Work request: Repeat the entries below exactly and in full.

Available data:
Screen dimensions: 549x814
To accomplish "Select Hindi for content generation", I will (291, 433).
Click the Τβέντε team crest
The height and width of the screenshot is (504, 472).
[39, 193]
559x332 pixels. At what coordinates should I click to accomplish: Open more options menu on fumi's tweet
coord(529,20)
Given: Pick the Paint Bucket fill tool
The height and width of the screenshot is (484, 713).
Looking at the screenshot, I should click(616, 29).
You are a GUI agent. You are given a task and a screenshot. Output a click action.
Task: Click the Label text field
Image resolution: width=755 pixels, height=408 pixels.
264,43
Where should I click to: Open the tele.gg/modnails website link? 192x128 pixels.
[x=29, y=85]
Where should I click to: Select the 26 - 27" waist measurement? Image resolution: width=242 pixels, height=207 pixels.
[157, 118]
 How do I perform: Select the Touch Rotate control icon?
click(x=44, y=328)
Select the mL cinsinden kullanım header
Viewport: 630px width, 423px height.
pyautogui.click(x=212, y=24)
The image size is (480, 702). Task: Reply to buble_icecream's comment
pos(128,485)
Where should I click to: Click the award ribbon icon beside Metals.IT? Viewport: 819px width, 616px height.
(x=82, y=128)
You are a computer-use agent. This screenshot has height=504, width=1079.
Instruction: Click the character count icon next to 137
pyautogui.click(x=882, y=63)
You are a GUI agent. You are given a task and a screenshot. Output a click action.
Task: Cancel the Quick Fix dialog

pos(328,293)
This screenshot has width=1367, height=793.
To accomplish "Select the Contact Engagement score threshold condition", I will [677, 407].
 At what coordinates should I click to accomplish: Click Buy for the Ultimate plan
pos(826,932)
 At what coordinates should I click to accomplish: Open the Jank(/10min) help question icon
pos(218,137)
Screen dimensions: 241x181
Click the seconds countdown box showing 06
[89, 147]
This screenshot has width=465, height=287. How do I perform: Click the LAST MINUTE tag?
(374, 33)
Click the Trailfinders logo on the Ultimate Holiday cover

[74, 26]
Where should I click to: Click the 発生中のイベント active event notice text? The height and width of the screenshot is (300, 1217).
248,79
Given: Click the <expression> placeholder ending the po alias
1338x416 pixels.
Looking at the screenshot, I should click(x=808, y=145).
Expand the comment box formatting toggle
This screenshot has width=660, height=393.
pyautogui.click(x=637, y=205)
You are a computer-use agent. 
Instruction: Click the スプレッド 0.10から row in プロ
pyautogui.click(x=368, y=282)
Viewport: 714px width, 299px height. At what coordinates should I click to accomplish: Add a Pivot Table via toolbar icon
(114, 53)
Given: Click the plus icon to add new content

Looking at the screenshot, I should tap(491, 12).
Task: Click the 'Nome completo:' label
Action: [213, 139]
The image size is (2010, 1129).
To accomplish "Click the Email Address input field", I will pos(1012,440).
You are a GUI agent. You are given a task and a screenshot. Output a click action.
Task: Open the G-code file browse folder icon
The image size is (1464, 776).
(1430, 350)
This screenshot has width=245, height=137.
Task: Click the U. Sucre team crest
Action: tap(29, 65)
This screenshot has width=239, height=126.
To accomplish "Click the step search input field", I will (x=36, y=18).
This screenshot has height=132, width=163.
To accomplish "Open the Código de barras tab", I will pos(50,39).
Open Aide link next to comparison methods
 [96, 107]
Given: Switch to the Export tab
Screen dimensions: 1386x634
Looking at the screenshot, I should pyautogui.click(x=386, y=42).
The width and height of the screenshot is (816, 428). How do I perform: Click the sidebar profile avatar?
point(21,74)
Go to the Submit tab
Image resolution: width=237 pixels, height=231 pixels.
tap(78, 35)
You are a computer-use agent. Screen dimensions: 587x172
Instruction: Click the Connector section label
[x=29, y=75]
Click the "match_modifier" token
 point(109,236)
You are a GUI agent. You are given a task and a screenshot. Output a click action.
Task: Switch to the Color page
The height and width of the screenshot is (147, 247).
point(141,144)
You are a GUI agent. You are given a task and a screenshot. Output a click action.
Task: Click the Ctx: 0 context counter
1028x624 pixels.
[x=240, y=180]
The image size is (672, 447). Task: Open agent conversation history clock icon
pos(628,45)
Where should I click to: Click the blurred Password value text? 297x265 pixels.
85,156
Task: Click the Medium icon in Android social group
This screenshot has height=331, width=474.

Task output:
Screen dimensions: 549x814
To accomplish "Select Hindi for content generation", I will (291, 433).
Click the Τβέντε team crest
The height and width of the screenshot is (504, 472).
[39, 193]
559x332 pixels. At what coordinates should I click to accomplish: Open more options menu on fumi's tweet
coord(529,20)
Given: Pick the Paint Bucket fill tool
The height and width of the screenshot is (484, 713).
Looking at the screenshot, I should click(616, 29).
You are a GUI agent. You are given a task and a screenshot. Output a click action.
Task: Click the Label text field
Image resolution: width=755 pixels, height=408 pixels.
264,43
Where should I click to: Open the tele.gg/modnails website link? 192x128 pixels.
[x=29, y=85]
Where should I click to: Select the 26 - 27" waist measurement? Image resolution: width=242 pixels, height=207 pixels.
[157, 118]
 How do I perform: Select the Touch Rotate control icon?
click(x=44, y=328)
Select the mL cinsinden kullanım header
Viewport: 630px width, 423px height.
pyautogui.click(x=212, y=24)
The image size is (480, 702). Task: Reply to buble_icecream's comment
pos(128,485)
Where should I click to: Click the award ribbon icon beside Metals.IT? Viewport: 819px width, 616px height.
(x=82, y=128)
You are a computer-use agent. This screenshot has height=504, width=1079.
Instruction: Click the character count icon next to 137
pyautogui.click(x=882, y=63)
You are a GUI agent. You are given a task and a screenshot. Output a click action.
Task: Cancel the Quick Fix dialog

pos(328,293)
This screenshot has width=1367, height=793.
To accomplish "Select the Contact Engagement score threshold condition", I will [677, 407].
 At what coordinates should I click to accomplish: Click Buy for the Ultimate plan
pos(826,932)
 At what coordinates should I click to accomplish: Open the Jank(/10min) help question icon
pos(218,137)
Screen dimensions: 241x181
Click the seconds countdown box showing 06
[89, 147]
This screenshot has width=465, height=287. How do I perform: Click the LAST MINUTE tag?
(374, 33)
Click the Trailfinders logo on the Ultimate Holiday cover

[74, 26]
Where should I click to: Click the 発生中のイベント active event notice text? The height and width of the screenshot is (300, 1217).
248,79
Given: Click the <expression> placeholder ending the po alias
1338x416 pixels.
Looking at the screenshot, I should click(x=808, y=145).
Expand the comment box formatting toggle
This screenshot has width=660, height=393.
pyautogui.click(x=637, y=205)
You are a computer-use agent. 
Instruction: Click the スプレッド 0.10から row in プロ
pyautogui.click(x=368, y=282)
Viewport: 714px width, 299px height. At what coordinates should I click to accomplish: Add a Pivot Table via toolbar icon
(114, 53)
Given: Click the plus icon to add new content

Looking at the screenshot, I should tap(491, 12).
Task: Click the 'Nome completo:' label
Action: [213, 139]
The image size is (2010, 1129).
To accomplish "Click the Email Address input field", I will pos(1012,440).
You are a GUI agent. You are given a task and a screenshot. Output a click action.
Task: Open the G-code file browse folder icon
The image size is (1464, 776).
(1430, 350)
This screenshot has width=245, height=137.
Task: Click the U. Sucre team crest
Action: tap(29, 65)
This screenshot has width=239, height=126.
To accomplish "Click the step search input field", I will (x=36, y=18).
This screenshot has height=132, width=163.
To accomplish "Open the Código de barras tab", I will pos(50,39).
Open Aide link next to comparison methods
 [96, 107]
Given: Switch to the Export tab
Screen dimensions: 1386x634
Looking at the screenshot, I should pyautogui.click(x=386, y=42).
The width and height of the screenshot is (816, 428). How do I perform: Click the sidebar profile avatar?
point(21,74)
Go to the Submit tab
Image resolution: width=237 pixels, height=231 pixels.
tap(78, 35)
You are a computer-use agent. Screen dimensions: 587x172
Instruction: Click the Connector section label
[x=29, y=75]
Click the "match_modifier" token
 point(109,236)
You are a GUI agent. You are given a task and a screenshot. Output a click action.
Task: Switch to the Color page
The height and width of the screenshot is (147, 247).
point(141,144)
You are a GUI agent. You are given a task and a screenshot. Output a click action.
Task: Click the Ctx: 0 context counter
1028x624 pixels.
[x=240, y=180]
The image size is (672, 447). Task: Open agent conversation history clock icon
pos(628,45)
Where should I click to: Click the blurred Password value text? 297x265 pixels.
85,156
Task: Click the Medium icon in Android social group
This screenshot has height=331, width=474.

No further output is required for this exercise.